All of the entries need to be repeated exactly. Leave nothing out.

** Opening SOURCE RECORDS block **

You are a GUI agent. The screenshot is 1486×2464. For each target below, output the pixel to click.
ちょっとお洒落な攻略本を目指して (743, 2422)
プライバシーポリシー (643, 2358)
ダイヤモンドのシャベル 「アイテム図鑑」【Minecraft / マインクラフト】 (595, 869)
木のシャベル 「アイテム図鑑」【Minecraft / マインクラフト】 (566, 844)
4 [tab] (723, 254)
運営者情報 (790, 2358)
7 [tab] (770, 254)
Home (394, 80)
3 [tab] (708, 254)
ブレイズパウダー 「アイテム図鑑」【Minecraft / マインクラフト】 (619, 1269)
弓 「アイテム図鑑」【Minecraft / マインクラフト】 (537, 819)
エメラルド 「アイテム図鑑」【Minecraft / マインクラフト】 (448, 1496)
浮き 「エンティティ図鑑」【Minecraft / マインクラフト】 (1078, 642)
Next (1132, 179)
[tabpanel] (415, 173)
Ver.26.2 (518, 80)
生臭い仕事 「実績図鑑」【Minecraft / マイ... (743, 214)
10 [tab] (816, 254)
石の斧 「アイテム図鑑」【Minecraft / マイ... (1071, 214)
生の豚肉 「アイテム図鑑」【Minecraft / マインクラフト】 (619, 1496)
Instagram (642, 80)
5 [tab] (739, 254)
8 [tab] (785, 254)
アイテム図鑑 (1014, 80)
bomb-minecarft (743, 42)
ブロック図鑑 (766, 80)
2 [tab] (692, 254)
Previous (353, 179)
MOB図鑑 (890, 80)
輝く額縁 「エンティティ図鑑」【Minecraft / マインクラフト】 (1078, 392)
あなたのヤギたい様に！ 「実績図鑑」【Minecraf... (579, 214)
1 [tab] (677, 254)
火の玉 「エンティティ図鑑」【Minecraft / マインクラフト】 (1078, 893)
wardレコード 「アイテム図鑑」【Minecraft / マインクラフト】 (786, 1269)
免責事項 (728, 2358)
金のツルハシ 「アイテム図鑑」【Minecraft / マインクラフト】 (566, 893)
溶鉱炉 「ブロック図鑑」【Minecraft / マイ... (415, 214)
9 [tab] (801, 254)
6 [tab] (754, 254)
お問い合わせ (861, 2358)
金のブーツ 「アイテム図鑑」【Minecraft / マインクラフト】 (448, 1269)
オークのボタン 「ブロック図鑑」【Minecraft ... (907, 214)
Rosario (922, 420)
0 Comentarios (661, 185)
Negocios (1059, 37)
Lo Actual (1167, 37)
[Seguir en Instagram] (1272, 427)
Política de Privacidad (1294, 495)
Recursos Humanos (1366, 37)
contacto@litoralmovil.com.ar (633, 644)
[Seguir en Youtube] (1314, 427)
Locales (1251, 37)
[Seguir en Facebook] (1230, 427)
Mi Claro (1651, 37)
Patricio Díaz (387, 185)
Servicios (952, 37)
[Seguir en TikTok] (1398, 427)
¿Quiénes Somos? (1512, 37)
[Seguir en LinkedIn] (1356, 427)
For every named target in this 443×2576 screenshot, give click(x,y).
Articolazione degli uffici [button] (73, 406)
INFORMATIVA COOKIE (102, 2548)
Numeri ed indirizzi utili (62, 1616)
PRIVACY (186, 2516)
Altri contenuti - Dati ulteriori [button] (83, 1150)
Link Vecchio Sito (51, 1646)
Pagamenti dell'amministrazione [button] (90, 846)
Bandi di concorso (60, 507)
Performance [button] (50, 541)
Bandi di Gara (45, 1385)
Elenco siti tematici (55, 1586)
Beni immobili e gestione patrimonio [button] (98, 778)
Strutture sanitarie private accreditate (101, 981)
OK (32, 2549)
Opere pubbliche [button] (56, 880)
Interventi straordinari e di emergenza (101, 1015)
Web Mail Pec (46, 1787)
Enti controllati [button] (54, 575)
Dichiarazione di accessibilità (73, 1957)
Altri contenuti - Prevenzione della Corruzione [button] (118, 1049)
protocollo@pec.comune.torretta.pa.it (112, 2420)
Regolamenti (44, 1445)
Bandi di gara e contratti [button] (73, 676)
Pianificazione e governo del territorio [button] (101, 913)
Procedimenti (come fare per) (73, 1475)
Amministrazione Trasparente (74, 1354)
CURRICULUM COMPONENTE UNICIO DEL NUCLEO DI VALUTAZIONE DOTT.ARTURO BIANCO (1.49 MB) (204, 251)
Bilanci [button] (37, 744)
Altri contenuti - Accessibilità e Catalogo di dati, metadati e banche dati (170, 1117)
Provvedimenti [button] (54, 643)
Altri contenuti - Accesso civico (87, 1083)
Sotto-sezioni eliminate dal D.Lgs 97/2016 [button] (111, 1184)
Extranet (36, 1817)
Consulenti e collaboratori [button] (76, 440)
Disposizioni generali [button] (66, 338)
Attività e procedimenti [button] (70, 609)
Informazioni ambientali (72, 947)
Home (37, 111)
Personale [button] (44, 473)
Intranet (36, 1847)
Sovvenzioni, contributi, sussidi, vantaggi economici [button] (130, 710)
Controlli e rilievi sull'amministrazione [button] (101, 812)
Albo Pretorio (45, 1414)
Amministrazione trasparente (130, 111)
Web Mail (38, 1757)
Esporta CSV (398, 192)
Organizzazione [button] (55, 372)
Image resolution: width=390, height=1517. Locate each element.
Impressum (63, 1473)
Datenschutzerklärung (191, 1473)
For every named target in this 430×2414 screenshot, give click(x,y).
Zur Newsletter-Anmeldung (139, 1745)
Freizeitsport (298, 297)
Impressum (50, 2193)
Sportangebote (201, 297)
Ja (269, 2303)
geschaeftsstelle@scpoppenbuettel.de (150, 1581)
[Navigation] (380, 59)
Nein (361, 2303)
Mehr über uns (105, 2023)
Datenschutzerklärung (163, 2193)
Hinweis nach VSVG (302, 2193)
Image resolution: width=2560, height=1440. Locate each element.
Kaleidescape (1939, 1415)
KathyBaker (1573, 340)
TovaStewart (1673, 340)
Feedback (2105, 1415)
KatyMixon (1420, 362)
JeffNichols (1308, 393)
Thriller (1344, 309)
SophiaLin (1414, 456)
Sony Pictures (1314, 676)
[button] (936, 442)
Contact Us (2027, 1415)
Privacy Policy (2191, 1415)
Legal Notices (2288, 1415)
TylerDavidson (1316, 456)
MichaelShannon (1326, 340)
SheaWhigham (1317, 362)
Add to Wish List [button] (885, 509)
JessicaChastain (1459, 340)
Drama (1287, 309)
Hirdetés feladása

** Closing SOURCE RECORDS block **

• _EXERCISE RESULT_
You are a GUI agent. The screenshot is 1486×2464. For each target below, output the pixel to click.
ちょっとお洒落な攻略本を目指して (743, 2422)
プライバシーポリシー (643, 2358)
ダイヤモンドのシャベル 「アイテム図鑑」【Minecraft / マインクラフト】 (595, 869)
木のシャベル 「アイテム図鑑」【Minecraft / マインクラフト】 (566, 844)
4 [tab] (723, 254)
運営者情報 (790, 2358)
7 [tab] (770, 254)
Home (394, 80)
3 [tab] (708, 254)
ブレイズパウダー 「アイテム図鑑」【Minecraft / マインクラフト】 (619, 1269)
弓 「アイテム図鑑」【Minecraft / マインクラフト】 (537, 819)
エメラルド 「アイテム図鑑」【Minecraft / マインクラフト】 (448, 1496)
浮き 「エンティティ図鑑」【Minecraft / マインクラフト】 (1078, 642)
Next (1132, 179)
[tabpanel] (415, 173)
Ver.26.2 (518, 80)
生臭い仕事 「実績図鑑」【Minecraft / マイ... (743, 214)
10 [tab] (816, 254)
石の斧 「アイテム図鑑」【Minecraft / マイ... (1071, 214)
生の豚肉 「アイテム図鑑」【Minecraft / マインクラフト】 (619, 1496)
Instagram (642, 80)
5 [tab] (739, 254)
8 [tab] (785, 254)
アイテム図鑑 (1014, 80)
bomb-minecarft (743, 42)
ブロック図鑑 (766, 80)
2 [tab] (692, 254)
Previous (353, 179)
MOB図鑑 (890, 80)
輝く額縁 「エンティティ図鑑」【Minecraft / マインクラフト】 (1078, 392)
あなたのヤギたい様に！ 「実績図鑑」【Minecraf... (579, 214)
1 [tab] (677, 254)
火の玉 「エンティティ図鑑」【Minecraft / マインクラフト】 (1078, 893)
wardレコード 「アイテム図鑑」【Minecraft / マインクラフト】 (786, 1269)
免責事項 (728, 2358)
金のツルハシ 「アイテム図鑑」【Minecraft / マインクラフト】 (566, 893)
溶鉱炉 「ブロック図鑑」【Minecraft / マイ... (415, 214)
9 [tab] (801, 254)
6 [tab] (754, 254)
お問い合わせ (861, 2358)
金のブーツ 「アイテム図鑑」【Minecraft / マインクラフト】 (448, 1269)
オークのボタン 「ブロック図鑑」【Minecraft ... (907, 214)
Rosario (922, 420)
0 Comentarios (661, 185)
Negocios (1059, 37)
Lo Actual (1167, 37)
[Seguir en Instagram] (1272, 427)
Política de Privacidad (1294, 495)
Recursos Humanos (1366, 37)
contacto@litoralmovil.com.ar (633, 644)
[Seguir en Youtube] (1314, 427)
Locales (1251, 37)
[Seguir en Facebook] (1230, 427)
Mi Claro (1651, 37)
Patricio Díaz (387, 185)
Servicios (952, 37)
[Seguir en TikTok] (1398, 427)
¿Quiénes Somos? (1512, 37)
[Seguir en LinkedIn] (1356, 427)
For every named target in this 443×2576 screenshot, give click(x,y).
Articolazione degli uffici [button] (73, 406)
INFORMATIVA COOKIE (102, 2548)
Numeri ed indirizzi utili (62, 1616)
PRIVACY (186, 2516)
Altri contenuti - Dati ulteriori [button] (83, 1150)
Link Vecchio Sito (51, 1646)
Pagamenti dell'amministrazione [button] (90, 846)
Bandi di concorso (60, 507)
Performance [button] (50, 541)
Bandi di Gara (45, 1385)
Elenco siti tematici (55, 1586)
Beni immobili e gestione patrimonio [button] (98, 778)
Strutture sanitarie private accreditate (101, 981)
OK (32, 2549)
Opere pubbliche [button] (56, 880)
Interventi straordinari e di emergenza (101, 1015)
Web Mail Pec (46, 1787)
Enti controllati [button] (54, 575)
Dichiarazione di accessibilità (73, 1957)
Altri contenuti - Prevenzione della Corruzione [button] (118, 1049)
protocollo@pec.comune.torretta.pa.it (112, 2420)
Regolamenti (44, 1445)
Bandi di gara e contratti [button] (73, 676)
Pianificazione e governo del territorio [button] (101, 913)
Procedimenti (come fare per) (73, 1475)
Amministrazione Trasparente (74, 1354)
CURRICULUM COMPONENTE UNICIO DEL NUCLEO DI VALUTAZIONE DOTT.ARTURO BIANCO (1.49 MB) (204, 251)
Bilanci [button] (37, 744)
Altri contenuti - Accessibilità e Catalogo di dati, metadati e banche dati (170, 1117)
Provvedimenti [button] (54, 643)
Altri contenuti - Accesso civico (87, 1083)
Sotto-sezioni eliminate dal D.Lgs 97/2016 [button] (111, 1184)
Extranet (36, 1817)
Consulenti e collaboratori [button] (76, 440)
Disposizioni generali [button] (66, 338)
Attività e procedimenti [button] (70, 609)
Informazioni ambientali (72, 947)
Home (37, 111)
Personale [button] (44, 473)
Intranet (36, 1847)
Sovvenzioni, contributi, sussidi, vantaggi economici [button] (130, 710)
Controlli e rilievi sull'amministrazione [button] (101, 812)
Albo Pretorio (45, 1414)
Amministrazione trasparente (130, 111)
Web Mail (38, 1757)
Esporta CSV (398, 192)
Organizzazione [button] (55, 372)
Image resolution: width=390, height=1517. Locate each element.
Impressum (63, 1473)
Datenschutzerklärung (191, 1473)
For every named target in this 430×2414 screenshot, give click(x,y).
Zur Newsletter-Anmeldung (139, 1745)
Freizeitsport (298, 297)
Impressum (50, 2193)
Sportangebote (201, 297)
Ja (269, 2303)
geschaeftsstelle@scpoppenbuettel.de (150, 1581)
[Navigation] (380, 59)
Nein (361, 2303)
Mehr über uns (105, 2023)
Datenschutzerklärung (163, 2193)
Hinweis nach VSVG (302, 2193)
Image resolution: width=2560, height=1440. Locate each element.
Kaleidescape (1939, 1415)
KathyBaker (1573, 340)
TovaStewart (1673, 340)
Feedback (2105, 1415)
KatyMixon (1420, 362)
JeffNichols (1308, 393)
Thriller (1344, 309)
SophiaLin (1414, 456)
Sony Pictures (1314, 676)
[button] (936, 442)
Contact Us (2027, 1415)
Privacy Policy (2191, 1415)
Legal Notices (2288, 1415)
TylerDavidson (1316, 456)
MichaelShannon (1326, 340)
SheaWhigham (1317, 362)
Add to Wish List [button] (885, 509)
JessicaChastain (1459, 340)
Drama (1287, 309)
Hirdetés feladása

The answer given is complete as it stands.